Stored entries:
▬▬▬

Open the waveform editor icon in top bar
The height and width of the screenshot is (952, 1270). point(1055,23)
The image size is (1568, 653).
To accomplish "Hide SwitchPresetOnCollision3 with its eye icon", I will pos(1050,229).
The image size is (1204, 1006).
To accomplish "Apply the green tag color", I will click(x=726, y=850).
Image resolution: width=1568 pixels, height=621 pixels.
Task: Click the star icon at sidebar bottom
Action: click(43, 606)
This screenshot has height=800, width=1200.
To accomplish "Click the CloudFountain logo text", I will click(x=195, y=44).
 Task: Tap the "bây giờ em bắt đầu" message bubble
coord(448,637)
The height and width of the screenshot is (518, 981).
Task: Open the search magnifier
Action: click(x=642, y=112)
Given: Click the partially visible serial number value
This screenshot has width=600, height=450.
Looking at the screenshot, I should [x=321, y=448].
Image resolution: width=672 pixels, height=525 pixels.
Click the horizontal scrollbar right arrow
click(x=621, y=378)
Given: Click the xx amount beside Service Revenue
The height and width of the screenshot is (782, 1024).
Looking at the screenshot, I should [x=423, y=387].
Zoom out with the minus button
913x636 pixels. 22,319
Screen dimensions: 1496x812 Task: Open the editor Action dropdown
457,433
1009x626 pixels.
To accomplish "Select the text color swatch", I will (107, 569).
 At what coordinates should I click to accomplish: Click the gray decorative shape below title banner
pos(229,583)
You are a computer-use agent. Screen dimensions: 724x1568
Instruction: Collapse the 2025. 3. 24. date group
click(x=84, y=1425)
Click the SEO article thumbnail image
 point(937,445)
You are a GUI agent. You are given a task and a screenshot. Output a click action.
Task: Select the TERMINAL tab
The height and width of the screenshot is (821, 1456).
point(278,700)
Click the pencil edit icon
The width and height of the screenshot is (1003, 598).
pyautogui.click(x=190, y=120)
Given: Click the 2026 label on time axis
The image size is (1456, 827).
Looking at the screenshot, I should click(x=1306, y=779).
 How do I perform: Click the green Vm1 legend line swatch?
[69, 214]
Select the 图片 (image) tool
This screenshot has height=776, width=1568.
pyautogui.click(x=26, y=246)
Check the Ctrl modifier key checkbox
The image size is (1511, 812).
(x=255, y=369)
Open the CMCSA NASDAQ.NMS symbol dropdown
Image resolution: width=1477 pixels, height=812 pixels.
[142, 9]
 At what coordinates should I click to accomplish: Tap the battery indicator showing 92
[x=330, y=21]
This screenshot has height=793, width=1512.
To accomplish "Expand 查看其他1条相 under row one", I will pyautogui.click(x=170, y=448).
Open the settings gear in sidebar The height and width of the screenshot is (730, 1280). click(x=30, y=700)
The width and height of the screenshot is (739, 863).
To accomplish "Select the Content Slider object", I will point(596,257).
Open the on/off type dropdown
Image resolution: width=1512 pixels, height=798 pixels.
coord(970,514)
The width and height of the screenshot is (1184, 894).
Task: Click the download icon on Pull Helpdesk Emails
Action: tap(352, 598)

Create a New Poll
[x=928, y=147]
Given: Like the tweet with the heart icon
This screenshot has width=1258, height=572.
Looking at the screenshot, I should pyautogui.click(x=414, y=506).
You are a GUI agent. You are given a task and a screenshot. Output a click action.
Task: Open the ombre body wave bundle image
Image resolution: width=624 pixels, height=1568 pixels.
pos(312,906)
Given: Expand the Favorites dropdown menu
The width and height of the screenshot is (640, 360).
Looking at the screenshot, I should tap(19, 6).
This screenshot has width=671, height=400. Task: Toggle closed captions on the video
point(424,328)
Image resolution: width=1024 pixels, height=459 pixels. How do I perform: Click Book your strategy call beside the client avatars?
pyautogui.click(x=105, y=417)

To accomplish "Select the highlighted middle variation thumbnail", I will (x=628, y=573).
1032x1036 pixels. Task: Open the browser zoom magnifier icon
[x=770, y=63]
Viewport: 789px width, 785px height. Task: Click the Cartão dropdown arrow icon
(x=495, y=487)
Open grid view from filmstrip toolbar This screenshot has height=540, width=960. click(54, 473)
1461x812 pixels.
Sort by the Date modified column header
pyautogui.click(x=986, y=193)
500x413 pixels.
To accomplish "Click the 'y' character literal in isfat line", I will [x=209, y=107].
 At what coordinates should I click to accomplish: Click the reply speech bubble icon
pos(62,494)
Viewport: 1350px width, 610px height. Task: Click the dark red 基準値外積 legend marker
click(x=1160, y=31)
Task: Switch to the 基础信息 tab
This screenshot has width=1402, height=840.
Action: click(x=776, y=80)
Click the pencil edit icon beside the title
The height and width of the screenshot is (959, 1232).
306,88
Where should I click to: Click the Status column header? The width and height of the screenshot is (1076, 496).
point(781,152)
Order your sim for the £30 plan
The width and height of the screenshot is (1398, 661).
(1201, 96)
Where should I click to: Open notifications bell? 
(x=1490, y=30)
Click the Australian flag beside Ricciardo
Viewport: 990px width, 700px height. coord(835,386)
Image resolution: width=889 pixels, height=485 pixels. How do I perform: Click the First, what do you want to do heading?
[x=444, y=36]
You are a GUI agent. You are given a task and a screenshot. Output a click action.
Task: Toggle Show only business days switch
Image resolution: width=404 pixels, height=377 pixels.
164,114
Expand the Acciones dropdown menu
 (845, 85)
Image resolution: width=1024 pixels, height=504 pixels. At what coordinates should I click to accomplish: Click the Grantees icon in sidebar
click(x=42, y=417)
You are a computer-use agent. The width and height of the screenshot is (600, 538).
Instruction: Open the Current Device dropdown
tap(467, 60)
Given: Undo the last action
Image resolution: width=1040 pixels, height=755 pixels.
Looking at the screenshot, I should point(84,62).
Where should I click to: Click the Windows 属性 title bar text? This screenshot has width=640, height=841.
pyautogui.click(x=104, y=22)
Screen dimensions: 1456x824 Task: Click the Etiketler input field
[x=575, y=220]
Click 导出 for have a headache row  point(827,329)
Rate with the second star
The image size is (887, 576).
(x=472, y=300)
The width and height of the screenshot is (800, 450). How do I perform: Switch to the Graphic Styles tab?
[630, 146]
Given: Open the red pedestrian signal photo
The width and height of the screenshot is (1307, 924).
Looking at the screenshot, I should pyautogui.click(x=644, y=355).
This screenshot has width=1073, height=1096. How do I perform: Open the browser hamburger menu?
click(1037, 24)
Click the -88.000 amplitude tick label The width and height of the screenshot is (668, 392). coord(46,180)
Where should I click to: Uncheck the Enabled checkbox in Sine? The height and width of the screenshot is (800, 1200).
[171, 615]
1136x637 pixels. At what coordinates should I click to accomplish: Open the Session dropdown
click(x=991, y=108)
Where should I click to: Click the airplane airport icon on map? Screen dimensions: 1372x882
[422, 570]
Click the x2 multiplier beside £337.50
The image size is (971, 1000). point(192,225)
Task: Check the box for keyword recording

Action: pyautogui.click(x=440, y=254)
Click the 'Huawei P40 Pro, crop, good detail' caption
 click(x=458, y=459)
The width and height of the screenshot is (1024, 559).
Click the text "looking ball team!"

▬▬▬

▶ _DIRECTIONS_
Copy out every record above line for line, with no changes.

▶ _ANSWER_
Open the waveform editor icon in top bar
The height and width of the screenshot is (952, 1270). point(1055,23)
The image size is (1568, 653).
To accomplish "Hide SwitchPresetOnCollision3 with its eye icon", I will pos(1050,229).
The image size is (1204, 1006).
To accomplish "Apply the green tag color", I will click(x=726, y=850).
Image resolution: width=1568 pixels, height=621 pixels.
Task: Click the star icon at sidebar bottom
Action: click(43, 606)
This screenshot has height=800, width=1200.
To accomplish "Click the CloudFountain logo text", I will click(x=195, y=44).
 Task: Tap the "bây giờ em bắt đầu" message bubble
coord(448,637)
The height and width of the screenshot is (518, 981).
Task: Open the search magnifier
Action: click(x=642, y=112)
Given: Click the partially visible serial number value
This screenshot has width=600, height=450.
Looking at the screenshot, I should [x=321, y=448].
Image resolution: width=672 pixels, height=525 pixels.
Click the horizontal scrollbar right arrow
click(x=621, y=378)
Given: Click the xx amount beside Service Revenue
The height and width of the screenshot is (782, 1024).
Looking at the screenshot, I should [x=423, y=387].
Zoom out with the minus button
913x636 pixels. 22,319
Screen dimensions: 1496x812 Task: Open the editor Action dropdown
457,433
1009x626 pixels.
To accomplish "Select the text color swatch", I will (107, 569).
 At what coordinates should I click to accomplish: Click the gray decorative shape below title banner
pos(229,583)
You are a computer-use agent. Screen dimensions: 724x1568
Instruction: Collapse the 2025. 3. 24. date group
click(x=84, y=1425)
Click the SEO article thumbnail image
 point(937,445)
You are a GUI agent. You are given a task and a screenshot. Output a click action.
Task: Select the TERMINAL tab
The height and width of the screenshot is (821, 1456).
point(278,700)
Click the pencil edit icon
The width and height of the screenshot is (1003, 598).
pyautogui.click(x=190, y=120)
Given: Click the 2026 label on time axis
The image size is (1456, 827).
Looking at the screenshot, I should click(x=1306, y=779).
 How do I perform: Click the green Vm1 legend line swatch?
[69, 214]
Select the 图片 (image) tool
This screenshot has height=776, width=1568.
pyautogui.click(x=26, y=246)
Check the Ctrl modifier key checkbox
The image size is (1511, 812).
(x=255, y=369)
Open the CMCSA NASDAQ.NMS symbol dropdown
Image resolution: width=1477 pixels, height=812 pixels.
[142, 9]
 At what coordinates should I click to accomplish: Tap the battery indicator showing 92
[x=330, y=21]
This screenshot has height=793, width=1512.
To accomplish "Expand 查看其他1条相 under row one", I will pyautogui.click(x=170, y=448).
Open the settings gear in sidebar The height and width of the screenshot is (730, 1280). click(x=30, y=700)
The width and height of the screenshot is (739, 863).
To accomplish "Select the Content Slider object", I will point(596,257).
Open the on/off type dropdown
Image resolution: width=1512 pixels, height=798 pixels.
coord(970,514)
The width and height of the screenshot is (1184, 894).
Task: Click the download icon on Pull Helpdesk Emails
Action: tap(352, 598)

Create a New Poll
[x=928, y=147]
Given: Like the tweet with the heart icon
This screenshot has width=1258, height=572.
Looking at the screenshot, I should pyautogui.click(x=414, y=506).
You are a GUI agent. You are given a task and a screenshot. Output a click action.
Task: Open the ombre body wave bundle image
Image resolution: width=624 pixels, height=1568 pixels.
pos(312,906)
Given: Expand the Favorites dropdown menu
The width and height of the screenshot is (640, 360).
Looking at the screenshot, I should tap(19, 6).
This screenshot has width=671, height=400. Task: Toggle closed captions on the video
point(424,328)
Image resolution: width=1024 pixels, height=459 pixels. How do I perform: Click Book your strategy call beside the client avatars?
pyautogui.click(x=105, y=417)

To accomplish "Select the highlighted middle variation thumbnail", I will (x=628, y=573).
1032x1036 pixels. Task: Open the browser zoom magnifier icon
[x=770, y=63]
Viewport: 789px width, 785px height. Task: Click the Cartão dropdown arrow icon
(x=495, y=487)
Open grid view from filmstrip toolbar This screenshot has height=540, width=960. click(54, 473)
1461x812 pixels.
Sort by the Date modified column header
pyautogui.click(x=986, y=193)
500x413 pixels.
To accomplish "Click the 'y' character literal in isfat line", I will [x=209, y=107].
 At what coordinates should I click to accomplish: Click the reply speech bubble icon
pos(62,494)
Viewport: 1350px width, 610px height. Task: Click the dark red 基準値外積 legend marker
click(x=1160, y=31)
Task: Switch to the 基础信息 tab
This screenshot has width=1402, height=840.
Action: click(x=776, y=80)
Click the pencil edit icon beside the title
The height and width of the screenshot is (959, 1232).
306,88
Where should I click to: Click the Status column header? The width and height of the screenshot is (1076, 496).
point(781,152)
Order your sim for the £30 plan
The width and height of the screenshot is (1398, 661).
(1201, 96)
Where should I click to: Open notifications bell? 
(x=1490, y=30)
Click the Australian flag beside Ricciardo
Viewport: 990px width, 700px height. coord(835,386)
Image resolution: width=889 pixels, height=485 pixels. How do I perform: Click the First, what do you want to do heading?
[x=444, y=36]
You are a GUI agent. You are given a task and a screenshot. Output a click action.
Task: Toggle Show only business days switch
Image resolution: width=404 pixels, height=377 pixels.
164,114
Expand the Acciones dropdown menu
 (845, 85)
Image resolution: width=1024 pixels, height=504 pixels. At what coordinates should I click to accomplish: Click the Grantees icon in sidebar
click(x=42, y=417)
You are a computer-use agent. The width and height of the screenshot is (600, 538).
Instruction: Open the Current Device dropdown
tap(467, 60)
Given: Undo the last action
Image resolution: width=1040 pixels, height=755 pixels.
Looking at the screenshot, I should point(84,62).
Where should I click to: Click the Windows 属性 title bar text? This screenshot has width=640, height=841.
pyautogui.click(x=104, y=22)
Screen dimensions: 1456x824 Task: Click the Etiketler input field
[x=575, y=220]
Click 导出 for have a headache row  point(827,329)
Rate with the second star
The image size is (887, 576).
(x=472, y=300)
The width and height of the screenshot is (800, 450). How do I perform: Switch to the Graphic Styles tab?
[630, 146]
Given: Open the red pedestrian signal photo
The width and height of the screenshot is (1307, 924).
Looking at the screenshot, I should pyautogui.click(x=644, y=355).
This screenshot has width=1073, height=1096. How do I perform: Open the browser hamburger menu?
click(1037, 24)
Click the -88.000 amplitude tick label The width and height of the screenshot is (668, 392). coord(46,180)
Where should I click to: Uncheck the Enabled checkbox in Sine? The height and width of the screenshot is (800, 1200).
[171, 615]
1136x637 pixels. At what coordinates should I click to accomplish: Open the Session dropdown
click(x=991, y=108)
Where should I click to: Click the airplane airport icon on map? Screen dimensions: 1372x882
[422, 570]
Click the x2 multiplier beside £337.50
The image size is (971, 1000). point(192,225)
Task: Check the box for keyword recording

Action: pyautogui.click(x=440, y=254)
Click the 'Huawei P40 Pro, crop, good detail' caption
 click(x=458, y=459)
The width and height of the screenshot is (1024, 559).
Click the text "looking ball team!"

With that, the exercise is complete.